Material provided:
+-------+
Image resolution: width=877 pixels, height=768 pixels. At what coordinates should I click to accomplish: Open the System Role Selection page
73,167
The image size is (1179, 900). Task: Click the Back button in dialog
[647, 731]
+-------+
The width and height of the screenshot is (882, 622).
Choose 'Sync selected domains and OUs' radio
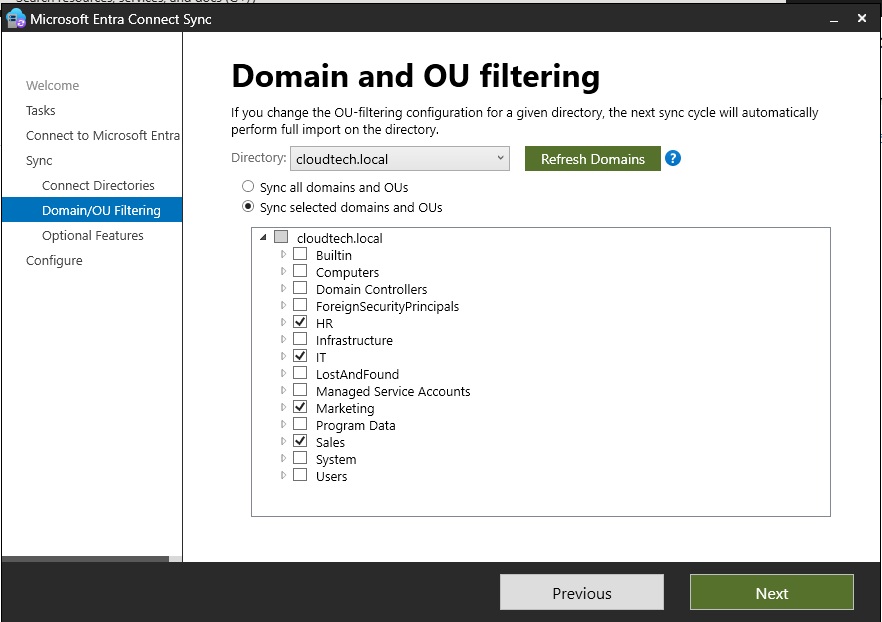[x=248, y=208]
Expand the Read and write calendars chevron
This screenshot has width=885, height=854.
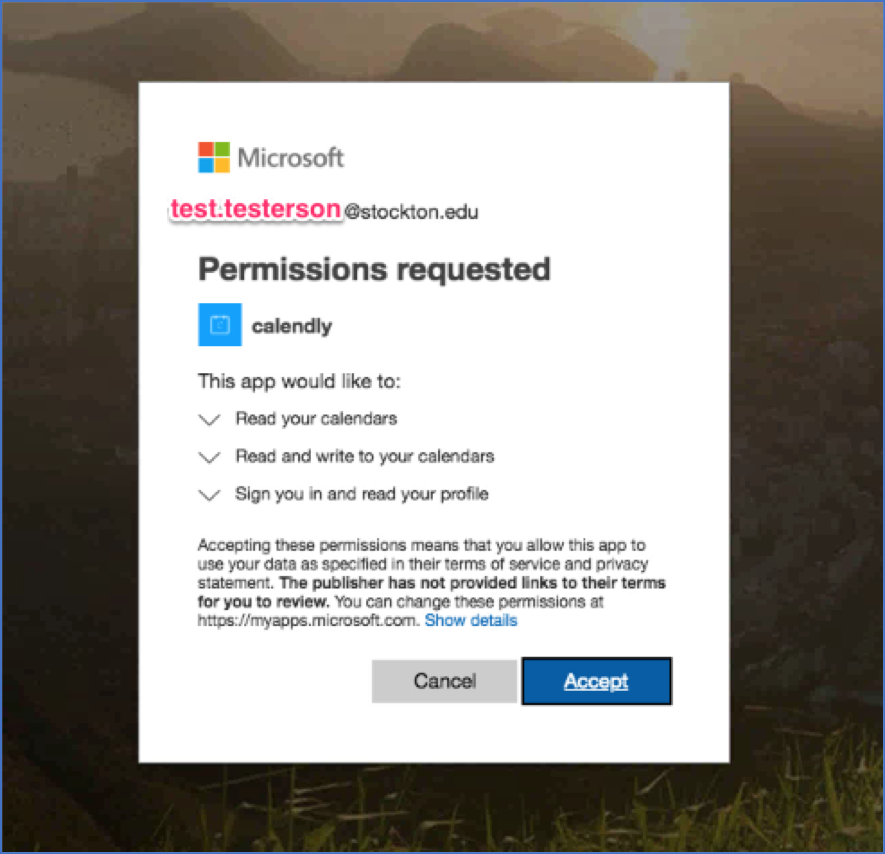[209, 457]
+-------+
Written exercise: Count the lines in the records above that contain the string "width", treating case as significant, and give only the number.

Exercise result: 3